Deux jours plus tard, il était assis à la terrasse d'un café, non loin de l'hôtel où les merveilleux ébats eurent lieu.
Il n'arrivait pas à ôter de sa tête les instants délicieux de la nuit. Il sentait encore sous ses doigts le velouté de sa peau, l'odeur enivrante de son parfum.
 Résonnaient encore les mots tendres susurrés, les poses alanguies.
Il regardait comme un enfant l’éraflure laissée sur son avant-bras.
Mais surtout, il n'arrivait pas à croire à ce miracle, avoir été aimé par cette femme, avoir été choisi lui, cet obscur garçon.
Folie du destin...
Comment reprendre contact ?
Il était parti sans qu'elle ne lui ait laissé un numéro de téléphone. Il avait une petite idée, quand, soudain, il frémit.
Il vit sortir de l'hôtel Clémence en compagnie d'un jeune technicien qu'il avait remarqué durant le tournage.
Ils semblaient, bras dessus, bras dessous, être en grande conversation, riant joyeusement. Heureux, il se leva.
Le garçon, soudain, posa un baiser sur les lèvres de Clémence.
Tremblant, désorienté. Romain s'approcha, mais à peine fut-il devant le couple que Clémence le toisa avec dureté.
-« Oui ? Que désirez-vous jeune homme ? Un autographe ? »
-« Je… »
-« Pas le temps, vous voyez bien que je suis occupée. »
 -« Mais... Clé... »
-« Bon, vous êtes adorable, maintenant, cela suffit. »  
Le couple s'éloigna.
Sismique situation, désintégration des illusions.
Romain les entendit pouffer.
Le garçon, au bras de la femme eut même l'audace de se retourner et de faire une vilaine grimace.
Romain, sur le trottoir, sonné, désespéré, avait failli s'évanouir.

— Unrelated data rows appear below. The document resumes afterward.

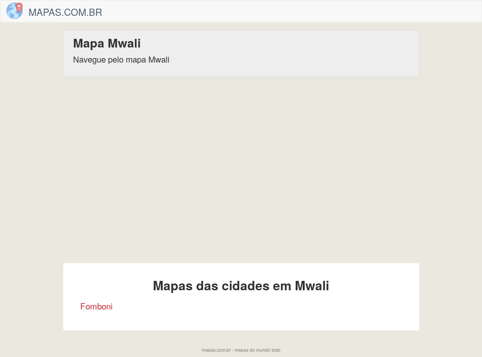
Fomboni (96, 306)
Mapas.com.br (65, 11)
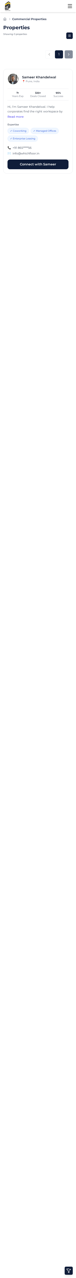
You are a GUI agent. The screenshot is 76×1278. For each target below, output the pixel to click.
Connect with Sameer (38, 164)
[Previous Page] (49, 54)
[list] (69, 35)
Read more (15, 117)
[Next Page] (69, 54)
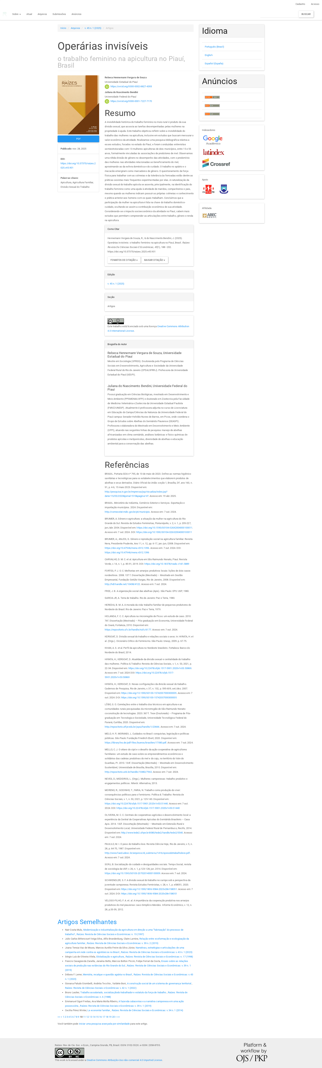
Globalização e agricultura (110, 956)
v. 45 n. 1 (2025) (93, 28)
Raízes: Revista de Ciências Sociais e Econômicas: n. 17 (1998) (159, 956)
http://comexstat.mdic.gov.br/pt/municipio (127, 511)
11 (84, 1016)
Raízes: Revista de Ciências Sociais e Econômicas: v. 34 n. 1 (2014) (147, 1010)
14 (94, 1016)
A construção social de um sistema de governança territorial (159, 983)
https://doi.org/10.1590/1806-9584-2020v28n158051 (149, 889)
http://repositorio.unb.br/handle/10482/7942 (128, 771)
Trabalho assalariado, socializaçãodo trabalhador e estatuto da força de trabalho (123, 992)
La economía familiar (99, 1010)
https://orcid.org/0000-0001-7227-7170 (131, 101)
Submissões (59, 14)
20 (113, 1016)
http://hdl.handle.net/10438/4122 (122, 584)
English (209, 55)
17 (103, 1016)
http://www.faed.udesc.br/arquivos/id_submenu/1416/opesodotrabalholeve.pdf (147, 853)
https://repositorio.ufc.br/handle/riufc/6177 (128, 629)
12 (87, 1016)
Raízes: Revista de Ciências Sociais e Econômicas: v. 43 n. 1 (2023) (156, 952)
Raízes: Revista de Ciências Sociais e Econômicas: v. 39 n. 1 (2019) (115, 1005)
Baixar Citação (154, 260)
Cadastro (300, 4)
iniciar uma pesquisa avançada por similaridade (104, 1023)
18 (107, 1016)
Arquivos (42, 14)
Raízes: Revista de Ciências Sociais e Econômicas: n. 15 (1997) (110, 934)
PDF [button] (78, 138)
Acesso (315, 4)
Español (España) (214, 63)
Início (63, 28)
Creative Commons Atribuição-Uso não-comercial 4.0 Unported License (124, 1060)
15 (97, 1016)
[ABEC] (209, 215)
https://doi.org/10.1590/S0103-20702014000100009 (132, 873)
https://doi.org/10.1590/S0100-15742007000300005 (149, 693)
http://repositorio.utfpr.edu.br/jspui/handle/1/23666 (132, 726)
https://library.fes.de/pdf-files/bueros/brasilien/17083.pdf (135, 742)
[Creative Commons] (69, 1052)
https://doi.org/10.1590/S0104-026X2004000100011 (164, 527)
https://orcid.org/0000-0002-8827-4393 (131, 86)
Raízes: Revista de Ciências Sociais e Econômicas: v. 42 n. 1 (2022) (101, 988)
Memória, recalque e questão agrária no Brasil (107, 974)
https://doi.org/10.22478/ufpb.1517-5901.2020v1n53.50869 (160, 668)
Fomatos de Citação (123, 260)
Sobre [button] (15, 14)
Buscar (306, 14)
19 (110, 1016)
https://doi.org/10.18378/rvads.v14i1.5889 (166, 563)
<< (59, 1016)
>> (118, 1016)
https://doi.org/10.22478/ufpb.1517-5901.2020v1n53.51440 (136, 803)
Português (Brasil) (214, 46)
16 (100, 1016)
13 (90, 1016)
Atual (29, 14)
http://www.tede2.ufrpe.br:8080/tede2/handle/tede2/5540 (152, 832)
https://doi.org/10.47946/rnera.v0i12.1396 (127, 548)
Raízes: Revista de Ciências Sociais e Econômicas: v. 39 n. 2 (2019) (122, 943)
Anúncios (77, 14)
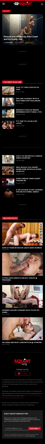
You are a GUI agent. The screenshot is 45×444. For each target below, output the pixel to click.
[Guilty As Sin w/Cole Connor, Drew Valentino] (8, 159)
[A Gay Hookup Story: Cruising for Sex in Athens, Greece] (8, 193)
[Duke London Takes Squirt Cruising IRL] (8, 182)
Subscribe (34, 428)
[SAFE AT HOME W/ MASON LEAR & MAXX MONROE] (22, 234)
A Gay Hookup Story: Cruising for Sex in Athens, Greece (29, 191)
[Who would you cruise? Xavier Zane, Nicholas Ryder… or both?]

Quelques mois plus tard, quand le téléfilm passa à la télévision, Romain ne put s’empêcher d’avoir la poitrine serrée.
Quand la scène où il était présent passa, aucun sanglot, il ne put même pas verser une larme. Seul, un faible cri plaintif sorti de sa gorge.
***
Palais de justice. En haut du fameux escalier.
Romain, menotte, s'engouffre dans la bâtisse afin d'être jugé pour assassinat avec préméditation.